EXERCISE:
Could you filter the records below down to the lines that include the word "range"?

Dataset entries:
■ ■ ■ ■
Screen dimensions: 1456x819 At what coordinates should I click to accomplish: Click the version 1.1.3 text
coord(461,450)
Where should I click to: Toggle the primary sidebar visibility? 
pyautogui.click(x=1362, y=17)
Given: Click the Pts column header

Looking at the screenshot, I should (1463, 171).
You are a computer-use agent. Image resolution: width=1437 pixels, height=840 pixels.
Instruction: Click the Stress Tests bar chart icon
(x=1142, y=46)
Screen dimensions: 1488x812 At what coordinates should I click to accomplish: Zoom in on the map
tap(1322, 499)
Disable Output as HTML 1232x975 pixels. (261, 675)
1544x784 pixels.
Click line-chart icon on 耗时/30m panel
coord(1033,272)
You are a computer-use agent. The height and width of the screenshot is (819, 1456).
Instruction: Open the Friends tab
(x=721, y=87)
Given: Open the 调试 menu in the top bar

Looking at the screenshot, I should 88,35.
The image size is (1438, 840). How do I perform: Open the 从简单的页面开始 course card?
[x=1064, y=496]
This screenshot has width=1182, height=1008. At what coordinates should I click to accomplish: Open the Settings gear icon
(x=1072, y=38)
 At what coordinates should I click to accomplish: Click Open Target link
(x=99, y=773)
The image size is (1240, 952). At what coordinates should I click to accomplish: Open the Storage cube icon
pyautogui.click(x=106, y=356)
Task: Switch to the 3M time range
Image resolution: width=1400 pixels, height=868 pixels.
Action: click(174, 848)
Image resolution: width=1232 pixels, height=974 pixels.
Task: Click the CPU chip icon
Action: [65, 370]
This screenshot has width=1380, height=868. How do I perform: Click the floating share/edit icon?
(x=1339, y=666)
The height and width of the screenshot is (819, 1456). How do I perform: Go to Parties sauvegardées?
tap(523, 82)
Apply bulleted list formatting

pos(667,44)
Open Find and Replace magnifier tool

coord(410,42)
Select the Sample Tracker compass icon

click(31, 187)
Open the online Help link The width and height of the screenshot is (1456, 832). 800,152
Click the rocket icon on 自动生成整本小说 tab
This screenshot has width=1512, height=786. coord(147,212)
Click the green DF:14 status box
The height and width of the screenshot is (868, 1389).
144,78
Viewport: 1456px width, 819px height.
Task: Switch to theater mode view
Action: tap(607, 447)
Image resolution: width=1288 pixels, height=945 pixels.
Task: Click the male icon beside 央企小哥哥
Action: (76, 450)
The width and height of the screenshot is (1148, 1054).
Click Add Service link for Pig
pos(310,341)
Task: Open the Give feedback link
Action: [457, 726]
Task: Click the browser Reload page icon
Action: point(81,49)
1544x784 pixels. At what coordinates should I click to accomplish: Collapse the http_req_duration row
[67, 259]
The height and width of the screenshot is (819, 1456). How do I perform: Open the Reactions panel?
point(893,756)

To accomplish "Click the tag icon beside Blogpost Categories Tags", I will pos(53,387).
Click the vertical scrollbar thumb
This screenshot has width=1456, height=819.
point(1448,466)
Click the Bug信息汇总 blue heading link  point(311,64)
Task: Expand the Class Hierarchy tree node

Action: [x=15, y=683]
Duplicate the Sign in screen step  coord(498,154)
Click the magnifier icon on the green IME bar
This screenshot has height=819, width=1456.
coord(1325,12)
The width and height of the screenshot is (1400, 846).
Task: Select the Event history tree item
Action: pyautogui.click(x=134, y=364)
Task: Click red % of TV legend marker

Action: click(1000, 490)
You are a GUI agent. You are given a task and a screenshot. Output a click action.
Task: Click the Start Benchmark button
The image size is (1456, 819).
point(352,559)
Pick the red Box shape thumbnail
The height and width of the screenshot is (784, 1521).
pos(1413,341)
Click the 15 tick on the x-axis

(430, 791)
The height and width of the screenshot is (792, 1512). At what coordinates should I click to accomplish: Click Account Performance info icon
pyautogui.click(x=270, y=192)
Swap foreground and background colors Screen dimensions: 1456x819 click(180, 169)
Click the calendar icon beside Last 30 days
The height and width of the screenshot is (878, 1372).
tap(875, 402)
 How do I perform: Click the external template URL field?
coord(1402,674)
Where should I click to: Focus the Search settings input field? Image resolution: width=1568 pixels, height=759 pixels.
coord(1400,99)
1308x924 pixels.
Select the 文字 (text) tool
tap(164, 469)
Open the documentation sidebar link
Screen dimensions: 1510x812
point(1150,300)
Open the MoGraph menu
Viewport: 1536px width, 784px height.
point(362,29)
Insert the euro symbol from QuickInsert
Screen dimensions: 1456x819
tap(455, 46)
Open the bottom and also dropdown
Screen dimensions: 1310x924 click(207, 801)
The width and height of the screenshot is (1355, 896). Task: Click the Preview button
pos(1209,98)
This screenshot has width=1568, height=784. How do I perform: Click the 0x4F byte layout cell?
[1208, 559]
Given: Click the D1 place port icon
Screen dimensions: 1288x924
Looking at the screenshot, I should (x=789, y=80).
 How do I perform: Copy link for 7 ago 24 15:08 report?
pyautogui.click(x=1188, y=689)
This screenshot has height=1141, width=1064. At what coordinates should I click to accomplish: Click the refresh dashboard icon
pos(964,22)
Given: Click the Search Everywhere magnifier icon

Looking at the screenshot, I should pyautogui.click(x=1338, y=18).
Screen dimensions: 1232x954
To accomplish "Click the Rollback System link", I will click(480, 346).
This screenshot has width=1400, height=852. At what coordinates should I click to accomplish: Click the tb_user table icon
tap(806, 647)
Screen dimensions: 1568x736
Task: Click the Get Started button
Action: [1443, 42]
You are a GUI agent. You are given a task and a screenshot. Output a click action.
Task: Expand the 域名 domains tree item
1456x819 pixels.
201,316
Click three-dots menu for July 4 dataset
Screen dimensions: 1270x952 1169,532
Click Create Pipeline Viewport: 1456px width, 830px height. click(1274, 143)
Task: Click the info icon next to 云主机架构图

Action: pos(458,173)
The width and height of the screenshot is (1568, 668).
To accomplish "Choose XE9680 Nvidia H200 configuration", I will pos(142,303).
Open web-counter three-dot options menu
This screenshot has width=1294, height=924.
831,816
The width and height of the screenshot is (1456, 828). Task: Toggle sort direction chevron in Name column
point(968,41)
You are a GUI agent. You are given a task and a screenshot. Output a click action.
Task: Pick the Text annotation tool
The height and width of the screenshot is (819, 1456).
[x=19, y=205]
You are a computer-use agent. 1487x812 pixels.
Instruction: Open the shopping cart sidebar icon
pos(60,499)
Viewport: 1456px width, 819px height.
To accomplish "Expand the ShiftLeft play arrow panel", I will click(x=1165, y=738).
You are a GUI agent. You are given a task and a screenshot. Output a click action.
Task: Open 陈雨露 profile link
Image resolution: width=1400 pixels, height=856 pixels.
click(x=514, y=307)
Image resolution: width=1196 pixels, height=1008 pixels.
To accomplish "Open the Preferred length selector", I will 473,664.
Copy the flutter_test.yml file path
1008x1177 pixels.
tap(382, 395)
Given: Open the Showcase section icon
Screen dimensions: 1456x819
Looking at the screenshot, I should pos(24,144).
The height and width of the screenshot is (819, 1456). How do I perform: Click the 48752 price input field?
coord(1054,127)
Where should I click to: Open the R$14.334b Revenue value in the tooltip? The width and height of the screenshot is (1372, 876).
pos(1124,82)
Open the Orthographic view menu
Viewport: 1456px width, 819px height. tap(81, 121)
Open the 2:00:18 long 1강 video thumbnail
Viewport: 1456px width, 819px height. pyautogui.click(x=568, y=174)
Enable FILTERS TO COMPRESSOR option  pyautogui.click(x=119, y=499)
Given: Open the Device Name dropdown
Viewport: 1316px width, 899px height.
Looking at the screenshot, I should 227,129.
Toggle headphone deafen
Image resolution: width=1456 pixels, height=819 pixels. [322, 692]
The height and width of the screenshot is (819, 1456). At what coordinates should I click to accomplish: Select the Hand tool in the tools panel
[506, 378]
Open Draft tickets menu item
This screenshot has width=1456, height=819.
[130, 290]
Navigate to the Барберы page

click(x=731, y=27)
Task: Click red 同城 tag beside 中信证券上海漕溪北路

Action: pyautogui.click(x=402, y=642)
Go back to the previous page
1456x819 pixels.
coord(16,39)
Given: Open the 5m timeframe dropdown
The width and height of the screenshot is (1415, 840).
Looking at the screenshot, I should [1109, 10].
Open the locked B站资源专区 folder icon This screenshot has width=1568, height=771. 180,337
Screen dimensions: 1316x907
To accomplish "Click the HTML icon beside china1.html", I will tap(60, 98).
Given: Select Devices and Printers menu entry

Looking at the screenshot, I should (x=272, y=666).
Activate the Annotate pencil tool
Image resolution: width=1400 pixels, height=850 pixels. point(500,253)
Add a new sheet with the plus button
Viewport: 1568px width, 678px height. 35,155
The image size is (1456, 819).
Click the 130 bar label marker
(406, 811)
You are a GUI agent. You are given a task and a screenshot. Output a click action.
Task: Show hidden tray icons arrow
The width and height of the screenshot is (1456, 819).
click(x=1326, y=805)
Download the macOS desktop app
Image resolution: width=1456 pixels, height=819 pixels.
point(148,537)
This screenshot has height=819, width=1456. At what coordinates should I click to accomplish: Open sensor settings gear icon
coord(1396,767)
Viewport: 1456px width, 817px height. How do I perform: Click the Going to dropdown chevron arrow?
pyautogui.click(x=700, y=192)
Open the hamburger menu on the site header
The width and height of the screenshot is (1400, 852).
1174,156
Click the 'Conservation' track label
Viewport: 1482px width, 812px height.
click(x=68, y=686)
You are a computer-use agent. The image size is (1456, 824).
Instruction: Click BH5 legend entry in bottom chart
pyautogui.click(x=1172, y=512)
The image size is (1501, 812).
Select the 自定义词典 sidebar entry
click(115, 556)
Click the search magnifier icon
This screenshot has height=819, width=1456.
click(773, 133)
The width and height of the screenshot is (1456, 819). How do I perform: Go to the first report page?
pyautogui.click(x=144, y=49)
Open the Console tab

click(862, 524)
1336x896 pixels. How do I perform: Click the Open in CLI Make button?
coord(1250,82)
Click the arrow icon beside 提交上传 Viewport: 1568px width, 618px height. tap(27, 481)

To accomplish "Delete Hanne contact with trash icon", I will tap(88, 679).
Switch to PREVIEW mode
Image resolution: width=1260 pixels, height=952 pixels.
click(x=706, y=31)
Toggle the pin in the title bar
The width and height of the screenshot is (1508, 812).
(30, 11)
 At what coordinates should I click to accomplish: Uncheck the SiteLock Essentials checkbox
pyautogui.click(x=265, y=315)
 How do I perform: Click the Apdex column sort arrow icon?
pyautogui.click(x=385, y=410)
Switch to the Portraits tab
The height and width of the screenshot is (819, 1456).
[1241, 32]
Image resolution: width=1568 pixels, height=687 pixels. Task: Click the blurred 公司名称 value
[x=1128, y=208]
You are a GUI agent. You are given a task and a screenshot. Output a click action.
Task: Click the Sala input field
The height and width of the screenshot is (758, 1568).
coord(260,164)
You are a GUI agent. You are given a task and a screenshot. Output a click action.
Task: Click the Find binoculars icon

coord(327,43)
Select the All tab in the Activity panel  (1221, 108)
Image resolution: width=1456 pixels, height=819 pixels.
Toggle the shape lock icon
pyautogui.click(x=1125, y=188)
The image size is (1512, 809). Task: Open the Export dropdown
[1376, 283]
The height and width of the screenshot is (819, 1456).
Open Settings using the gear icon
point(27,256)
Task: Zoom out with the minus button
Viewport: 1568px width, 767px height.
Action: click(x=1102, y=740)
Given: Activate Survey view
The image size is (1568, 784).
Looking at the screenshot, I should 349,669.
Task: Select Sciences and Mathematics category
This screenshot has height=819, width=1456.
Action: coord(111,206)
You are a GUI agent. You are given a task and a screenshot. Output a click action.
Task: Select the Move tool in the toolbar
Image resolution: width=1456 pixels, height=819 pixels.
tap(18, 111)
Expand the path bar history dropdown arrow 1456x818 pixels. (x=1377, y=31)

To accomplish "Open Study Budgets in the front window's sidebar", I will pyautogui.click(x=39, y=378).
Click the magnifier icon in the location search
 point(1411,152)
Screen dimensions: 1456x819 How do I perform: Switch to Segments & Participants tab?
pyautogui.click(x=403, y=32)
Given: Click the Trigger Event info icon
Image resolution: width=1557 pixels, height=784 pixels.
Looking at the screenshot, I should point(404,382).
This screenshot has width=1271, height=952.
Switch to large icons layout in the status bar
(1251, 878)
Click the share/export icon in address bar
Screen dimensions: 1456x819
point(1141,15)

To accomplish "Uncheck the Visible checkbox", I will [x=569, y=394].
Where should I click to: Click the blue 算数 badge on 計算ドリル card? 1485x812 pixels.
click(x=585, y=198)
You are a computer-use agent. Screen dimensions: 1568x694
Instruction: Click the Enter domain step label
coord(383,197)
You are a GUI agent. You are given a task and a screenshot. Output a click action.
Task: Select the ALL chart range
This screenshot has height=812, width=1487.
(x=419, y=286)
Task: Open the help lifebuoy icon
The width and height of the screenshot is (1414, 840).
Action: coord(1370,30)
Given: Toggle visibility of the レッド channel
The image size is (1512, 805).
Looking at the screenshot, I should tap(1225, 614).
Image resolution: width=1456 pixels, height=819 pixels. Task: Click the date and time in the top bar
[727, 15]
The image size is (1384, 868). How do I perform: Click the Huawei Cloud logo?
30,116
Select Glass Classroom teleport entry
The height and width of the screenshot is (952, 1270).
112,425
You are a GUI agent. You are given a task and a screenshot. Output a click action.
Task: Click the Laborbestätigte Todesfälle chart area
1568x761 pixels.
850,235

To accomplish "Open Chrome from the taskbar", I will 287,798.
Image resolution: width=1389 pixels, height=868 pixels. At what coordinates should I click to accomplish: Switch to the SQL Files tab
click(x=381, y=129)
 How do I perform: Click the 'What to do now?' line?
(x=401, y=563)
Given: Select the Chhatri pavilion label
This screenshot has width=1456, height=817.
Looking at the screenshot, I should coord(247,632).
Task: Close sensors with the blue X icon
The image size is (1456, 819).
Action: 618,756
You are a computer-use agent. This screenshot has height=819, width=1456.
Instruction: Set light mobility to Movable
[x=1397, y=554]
■ ■ ■ ■
RESPONSE TO THIS EXERCISE:
Task: Switch to the 3M time range
Task: Select the ALL chart range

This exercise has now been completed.